During Argentina's dictatorship, pregnant women detained by the military were often killed after giving birth and their babies stolen to be raised by military families.

Astiz was allegedly part of a "task force" operating in the infamous Navy School for Mechanics, or ESMA, in the campaign against leftist guerrillas and suspected sympathizers.

An estimated 15,000 to 30,000 suspected dissidents were killed or disappeared during the 1976-1983 dictatorship.

Astiz boasted to an Argentine magazine in 1998 that he was "the best-trained man in Argentina to kill journalists and politicians."

"I'm not sorry for anything," he said in the interview. He was later given a three-month suspended jail term for speaking out in support of the human rights abuses during the Dirty War.

The son of Angela Aieta, Dante Gullo, who as a Peronist Party activist was detained during the dictatorship, welcomed the news: "This is very emotional for me. My mother's case has been the focal point of my life for the last 25 years."

Sweden, France may ask for extradition

Astiz infiltrated the rights group Mothers of the Plaza de Mayo in the 1970s and allegedly led the death squad that kidnapped and killed its founder and 11 other people. He is accused of the murder of two French nuns and a 15-year-old Swedish girl.

Argentina compensated Swedish teen Dagmar Hagelin's father last year with an undisclosed sum. She was abducted by an ESMA squad believed to have mistaken her for another target.
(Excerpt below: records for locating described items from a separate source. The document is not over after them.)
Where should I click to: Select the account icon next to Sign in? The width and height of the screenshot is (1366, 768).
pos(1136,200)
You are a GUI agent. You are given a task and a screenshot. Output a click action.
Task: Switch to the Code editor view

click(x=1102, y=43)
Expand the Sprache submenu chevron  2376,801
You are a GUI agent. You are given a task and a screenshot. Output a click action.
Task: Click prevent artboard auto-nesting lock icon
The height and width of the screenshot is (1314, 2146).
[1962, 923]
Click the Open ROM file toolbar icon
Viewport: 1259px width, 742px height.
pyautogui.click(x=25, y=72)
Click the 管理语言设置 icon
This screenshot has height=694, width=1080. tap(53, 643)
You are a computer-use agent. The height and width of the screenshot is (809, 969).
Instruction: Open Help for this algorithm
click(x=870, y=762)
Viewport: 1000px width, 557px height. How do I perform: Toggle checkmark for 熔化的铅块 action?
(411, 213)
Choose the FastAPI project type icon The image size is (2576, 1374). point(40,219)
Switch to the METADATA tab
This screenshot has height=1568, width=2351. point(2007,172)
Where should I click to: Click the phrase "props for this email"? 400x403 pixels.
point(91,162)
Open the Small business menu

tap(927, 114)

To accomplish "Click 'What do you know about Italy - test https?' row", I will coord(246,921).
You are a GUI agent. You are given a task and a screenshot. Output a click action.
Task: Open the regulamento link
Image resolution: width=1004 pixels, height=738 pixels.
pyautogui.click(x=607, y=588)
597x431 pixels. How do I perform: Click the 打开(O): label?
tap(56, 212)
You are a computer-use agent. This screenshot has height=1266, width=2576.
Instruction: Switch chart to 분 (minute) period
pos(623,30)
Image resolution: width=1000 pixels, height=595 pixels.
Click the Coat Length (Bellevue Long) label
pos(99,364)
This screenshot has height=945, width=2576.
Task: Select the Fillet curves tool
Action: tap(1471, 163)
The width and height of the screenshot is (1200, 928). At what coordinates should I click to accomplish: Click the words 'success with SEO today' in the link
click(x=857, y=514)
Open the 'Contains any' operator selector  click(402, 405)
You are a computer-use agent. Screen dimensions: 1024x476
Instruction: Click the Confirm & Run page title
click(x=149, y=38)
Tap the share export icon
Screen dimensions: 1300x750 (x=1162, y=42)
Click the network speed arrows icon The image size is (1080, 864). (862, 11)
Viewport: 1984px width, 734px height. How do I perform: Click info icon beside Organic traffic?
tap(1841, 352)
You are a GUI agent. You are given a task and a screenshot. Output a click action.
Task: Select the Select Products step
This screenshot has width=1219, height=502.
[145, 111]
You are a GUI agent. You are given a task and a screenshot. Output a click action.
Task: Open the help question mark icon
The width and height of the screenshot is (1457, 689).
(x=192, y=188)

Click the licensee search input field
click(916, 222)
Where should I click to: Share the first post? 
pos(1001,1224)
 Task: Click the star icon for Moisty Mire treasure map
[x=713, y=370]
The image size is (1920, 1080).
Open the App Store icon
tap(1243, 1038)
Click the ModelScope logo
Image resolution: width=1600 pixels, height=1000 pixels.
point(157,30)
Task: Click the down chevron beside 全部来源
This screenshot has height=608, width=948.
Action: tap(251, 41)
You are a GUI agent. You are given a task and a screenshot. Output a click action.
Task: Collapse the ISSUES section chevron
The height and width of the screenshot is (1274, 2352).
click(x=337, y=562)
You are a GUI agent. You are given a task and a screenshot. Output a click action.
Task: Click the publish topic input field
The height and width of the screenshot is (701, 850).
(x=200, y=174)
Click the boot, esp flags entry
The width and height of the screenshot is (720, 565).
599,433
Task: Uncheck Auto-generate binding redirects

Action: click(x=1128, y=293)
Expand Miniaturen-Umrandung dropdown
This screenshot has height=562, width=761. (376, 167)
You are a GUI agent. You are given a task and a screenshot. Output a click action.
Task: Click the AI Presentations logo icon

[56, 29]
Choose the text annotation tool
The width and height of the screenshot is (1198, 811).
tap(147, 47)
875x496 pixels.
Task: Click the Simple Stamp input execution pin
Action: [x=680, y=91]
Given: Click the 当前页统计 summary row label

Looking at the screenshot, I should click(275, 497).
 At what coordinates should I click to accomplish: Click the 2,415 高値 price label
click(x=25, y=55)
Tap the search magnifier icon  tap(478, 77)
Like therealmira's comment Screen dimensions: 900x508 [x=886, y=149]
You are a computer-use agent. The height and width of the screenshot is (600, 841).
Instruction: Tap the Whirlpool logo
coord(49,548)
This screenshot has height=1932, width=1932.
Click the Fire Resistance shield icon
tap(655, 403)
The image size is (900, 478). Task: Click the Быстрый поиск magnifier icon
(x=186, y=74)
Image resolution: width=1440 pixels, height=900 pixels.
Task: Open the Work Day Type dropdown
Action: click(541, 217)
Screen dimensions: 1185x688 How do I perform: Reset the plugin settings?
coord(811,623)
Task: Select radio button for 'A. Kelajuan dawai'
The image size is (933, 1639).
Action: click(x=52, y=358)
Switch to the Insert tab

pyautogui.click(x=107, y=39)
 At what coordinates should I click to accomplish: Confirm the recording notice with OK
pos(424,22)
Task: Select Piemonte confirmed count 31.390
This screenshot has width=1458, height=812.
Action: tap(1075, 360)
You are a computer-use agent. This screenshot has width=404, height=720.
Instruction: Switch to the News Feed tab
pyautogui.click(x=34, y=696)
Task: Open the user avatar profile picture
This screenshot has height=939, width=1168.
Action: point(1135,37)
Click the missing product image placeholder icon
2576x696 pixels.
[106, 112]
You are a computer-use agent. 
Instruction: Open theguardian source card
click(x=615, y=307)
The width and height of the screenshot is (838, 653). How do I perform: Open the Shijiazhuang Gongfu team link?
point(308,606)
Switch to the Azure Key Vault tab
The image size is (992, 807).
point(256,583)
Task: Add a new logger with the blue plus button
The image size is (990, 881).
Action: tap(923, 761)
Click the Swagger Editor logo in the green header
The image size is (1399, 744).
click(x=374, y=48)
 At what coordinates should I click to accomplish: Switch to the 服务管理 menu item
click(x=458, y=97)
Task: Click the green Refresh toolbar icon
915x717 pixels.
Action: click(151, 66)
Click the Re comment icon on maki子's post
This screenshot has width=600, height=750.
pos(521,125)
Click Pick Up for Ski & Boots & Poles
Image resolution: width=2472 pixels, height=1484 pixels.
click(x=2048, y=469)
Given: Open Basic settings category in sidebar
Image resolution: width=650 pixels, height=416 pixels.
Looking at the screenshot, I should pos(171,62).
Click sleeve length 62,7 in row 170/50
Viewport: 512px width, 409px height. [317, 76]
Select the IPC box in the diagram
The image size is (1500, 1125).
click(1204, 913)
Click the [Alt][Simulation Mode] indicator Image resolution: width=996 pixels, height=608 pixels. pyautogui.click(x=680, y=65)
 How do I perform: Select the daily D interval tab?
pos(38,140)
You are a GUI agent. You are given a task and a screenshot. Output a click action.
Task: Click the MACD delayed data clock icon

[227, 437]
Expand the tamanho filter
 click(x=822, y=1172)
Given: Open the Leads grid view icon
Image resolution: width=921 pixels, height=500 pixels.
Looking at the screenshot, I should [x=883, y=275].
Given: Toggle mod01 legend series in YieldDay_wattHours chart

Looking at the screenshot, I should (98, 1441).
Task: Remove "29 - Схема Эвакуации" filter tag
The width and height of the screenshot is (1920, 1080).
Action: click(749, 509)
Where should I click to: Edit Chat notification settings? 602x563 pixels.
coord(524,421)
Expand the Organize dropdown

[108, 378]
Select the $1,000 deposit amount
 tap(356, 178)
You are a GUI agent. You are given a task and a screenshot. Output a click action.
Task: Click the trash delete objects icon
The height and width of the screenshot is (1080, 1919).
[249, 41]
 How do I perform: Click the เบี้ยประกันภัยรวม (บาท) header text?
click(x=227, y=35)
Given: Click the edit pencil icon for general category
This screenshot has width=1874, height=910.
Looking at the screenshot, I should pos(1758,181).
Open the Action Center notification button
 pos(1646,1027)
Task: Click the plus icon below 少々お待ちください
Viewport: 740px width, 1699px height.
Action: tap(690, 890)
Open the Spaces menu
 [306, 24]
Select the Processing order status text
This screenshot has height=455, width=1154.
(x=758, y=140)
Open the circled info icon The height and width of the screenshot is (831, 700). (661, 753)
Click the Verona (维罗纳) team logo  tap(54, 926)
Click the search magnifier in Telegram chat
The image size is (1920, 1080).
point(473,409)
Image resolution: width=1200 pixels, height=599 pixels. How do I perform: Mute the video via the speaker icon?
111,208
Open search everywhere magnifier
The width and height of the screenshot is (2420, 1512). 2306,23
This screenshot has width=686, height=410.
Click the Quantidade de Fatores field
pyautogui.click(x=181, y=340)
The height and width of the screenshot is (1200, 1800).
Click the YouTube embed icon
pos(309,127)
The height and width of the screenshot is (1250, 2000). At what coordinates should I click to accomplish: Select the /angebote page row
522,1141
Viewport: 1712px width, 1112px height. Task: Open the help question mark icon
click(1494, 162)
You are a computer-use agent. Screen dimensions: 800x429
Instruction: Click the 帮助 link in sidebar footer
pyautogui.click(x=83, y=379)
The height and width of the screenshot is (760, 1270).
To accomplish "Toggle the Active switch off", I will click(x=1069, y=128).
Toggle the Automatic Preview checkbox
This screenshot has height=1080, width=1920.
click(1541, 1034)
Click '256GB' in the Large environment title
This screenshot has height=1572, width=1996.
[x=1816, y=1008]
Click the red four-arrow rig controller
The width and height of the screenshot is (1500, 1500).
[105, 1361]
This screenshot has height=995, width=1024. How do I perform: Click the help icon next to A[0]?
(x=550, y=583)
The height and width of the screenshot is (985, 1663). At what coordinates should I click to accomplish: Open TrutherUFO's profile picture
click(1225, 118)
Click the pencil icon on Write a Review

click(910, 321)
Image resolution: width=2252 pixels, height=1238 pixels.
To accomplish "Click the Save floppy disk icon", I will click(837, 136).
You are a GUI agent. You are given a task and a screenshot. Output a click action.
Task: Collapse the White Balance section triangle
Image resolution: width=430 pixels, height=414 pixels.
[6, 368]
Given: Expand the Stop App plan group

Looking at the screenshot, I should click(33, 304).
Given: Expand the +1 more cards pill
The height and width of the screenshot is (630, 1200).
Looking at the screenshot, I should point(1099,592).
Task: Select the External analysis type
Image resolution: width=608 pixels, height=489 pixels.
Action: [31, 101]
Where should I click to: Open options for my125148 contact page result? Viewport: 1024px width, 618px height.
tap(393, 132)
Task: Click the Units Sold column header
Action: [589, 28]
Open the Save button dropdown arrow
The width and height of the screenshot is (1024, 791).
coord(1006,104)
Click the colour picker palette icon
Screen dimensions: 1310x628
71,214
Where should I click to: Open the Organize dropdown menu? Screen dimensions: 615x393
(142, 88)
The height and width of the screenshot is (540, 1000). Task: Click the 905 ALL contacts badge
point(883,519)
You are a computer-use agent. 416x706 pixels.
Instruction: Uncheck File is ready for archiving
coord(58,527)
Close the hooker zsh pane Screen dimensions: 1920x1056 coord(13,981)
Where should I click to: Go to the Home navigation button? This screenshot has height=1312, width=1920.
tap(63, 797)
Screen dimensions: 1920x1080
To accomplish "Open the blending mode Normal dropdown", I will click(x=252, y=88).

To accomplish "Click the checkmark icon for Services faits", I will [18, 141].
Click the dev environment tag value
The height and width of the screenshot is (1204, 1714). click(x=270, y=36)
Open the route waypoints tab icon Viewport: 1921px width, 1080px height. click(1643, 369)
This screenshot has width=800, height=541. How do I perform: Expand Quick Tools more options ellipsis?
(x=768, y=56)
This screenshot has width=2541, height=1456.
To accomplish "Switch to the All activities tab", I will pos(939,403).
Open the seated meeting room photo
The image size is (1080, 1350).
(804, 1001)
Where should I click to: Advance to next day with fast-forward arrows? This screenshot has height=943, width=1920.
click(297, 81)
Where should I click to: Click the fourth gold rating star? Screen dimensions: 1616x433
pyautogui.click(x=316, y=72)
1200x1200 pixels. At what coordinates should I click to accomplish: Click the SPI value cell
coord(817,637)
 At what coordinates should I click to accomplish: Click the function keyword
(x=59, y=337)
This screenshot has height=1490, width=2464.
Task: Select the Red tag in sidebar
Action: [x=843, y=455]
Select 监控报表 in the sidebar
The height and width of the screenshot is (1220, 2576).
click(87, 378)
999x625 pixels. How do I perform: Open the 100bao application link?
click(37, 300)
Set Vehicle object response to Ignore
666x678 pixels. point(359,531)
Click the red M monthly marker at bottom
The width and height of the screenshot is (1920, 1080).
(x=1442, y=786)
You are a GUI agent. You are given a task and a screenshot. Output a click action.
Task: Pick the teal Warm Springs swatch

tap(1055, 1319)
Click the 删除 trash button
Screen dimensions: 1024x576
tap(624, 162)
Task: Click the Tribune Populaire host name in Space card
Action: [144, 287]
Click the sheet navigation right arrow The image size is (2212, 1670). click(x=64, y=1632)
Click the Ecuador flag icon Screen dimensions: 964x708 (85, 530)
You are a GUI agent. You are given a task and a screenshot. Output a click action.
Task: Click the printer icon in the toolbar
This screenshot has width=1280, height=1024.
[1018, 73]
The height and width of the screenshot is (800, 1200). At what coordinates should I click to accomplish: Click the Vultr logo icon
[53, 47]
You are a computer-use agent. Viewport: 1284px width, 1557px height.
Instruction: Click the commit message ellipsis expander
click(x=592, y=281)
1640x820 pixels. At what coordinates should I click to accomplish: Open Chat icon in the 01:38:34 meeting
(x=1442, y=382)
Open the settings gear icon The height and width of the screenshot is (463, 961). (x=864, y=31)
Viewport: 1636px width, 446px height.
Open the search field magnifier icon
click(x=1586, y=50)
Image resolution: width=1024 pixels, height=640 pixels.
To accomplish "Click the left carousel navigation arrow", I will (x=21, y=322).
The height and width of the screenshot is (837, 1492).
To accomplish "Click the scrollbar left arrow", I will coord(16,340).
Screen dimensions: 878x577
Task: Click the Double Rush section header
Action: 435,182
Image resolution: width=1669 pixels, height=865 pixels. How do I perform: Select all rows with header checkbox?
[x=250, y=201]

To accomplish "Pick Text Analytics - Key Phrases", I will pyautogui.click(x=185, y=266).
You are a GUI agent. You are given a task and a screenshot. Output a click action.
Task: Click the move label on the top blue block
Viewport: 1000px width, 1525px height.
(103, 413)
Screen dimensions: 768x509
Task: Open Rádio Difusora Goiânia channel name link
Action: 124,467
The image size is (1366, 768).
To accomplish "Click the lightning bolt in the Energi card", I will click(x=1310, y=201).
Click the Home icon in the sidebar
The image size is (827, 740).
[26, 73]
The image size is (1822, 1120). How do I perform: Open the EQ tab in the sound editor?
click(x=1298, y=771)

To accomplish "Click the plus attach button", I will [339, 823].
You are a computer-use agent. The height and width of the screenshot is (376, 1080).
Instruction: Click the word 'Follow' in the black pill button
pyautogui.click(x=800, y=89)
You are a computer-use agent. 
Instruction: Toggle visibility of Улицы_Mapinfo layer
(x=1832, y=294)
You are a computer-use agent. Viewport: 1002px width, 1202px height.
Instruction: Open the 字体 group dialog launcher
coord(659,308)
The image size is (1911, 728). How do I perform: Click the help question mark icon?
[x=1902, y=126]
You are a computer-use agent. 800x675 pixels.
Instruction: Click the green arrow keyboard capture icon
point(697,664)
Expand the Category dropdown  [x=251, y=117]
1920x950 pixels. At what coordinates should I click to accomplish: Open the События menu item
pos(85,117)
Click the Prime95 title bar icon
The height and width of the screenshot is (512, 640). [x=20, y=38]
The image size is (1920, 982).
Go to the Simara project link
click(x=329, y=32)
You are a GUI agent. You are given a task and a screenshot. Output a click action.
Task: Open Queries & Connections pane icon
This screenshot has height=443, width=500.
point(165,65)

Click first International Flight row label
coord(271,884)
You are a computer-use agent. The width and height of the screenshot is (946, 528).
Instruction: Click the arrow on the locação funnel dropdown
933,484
Her body was never found but Astiz is wanted by Swedish courts for her kidnapping and murder.

"A preliminary investigation is under way to determine whether a full-scale inquiry should be launched," Swedish Public Prosecutor Thomas Lindstrand told Reuters in Stockholm.

"It's almost 25 years since these events took place," he added. Under Swedish law, charges for crimes like kidnapping can be pressed up to 25 years after the alleged incident.

Ragnar Hagelin told Argentine radio he was "very happy" but also cautious since it had yet to be determined whether the arrest could lead to Astiz's extradition.

Astiz narrowly escaped extradition to France in 1982 after he surrendered to British troops in the Falklands War. In 1990 a French court sentenced him in absentia to life in prison.

"The lawyers for the families (of the French nuns) have immediately asked the French judicial authorities to do everything necessary to make sure A. Astiz be arrested on the back of the Interpol arrest warrant issued by France more than 10 years ago," French lawyers said in a statement.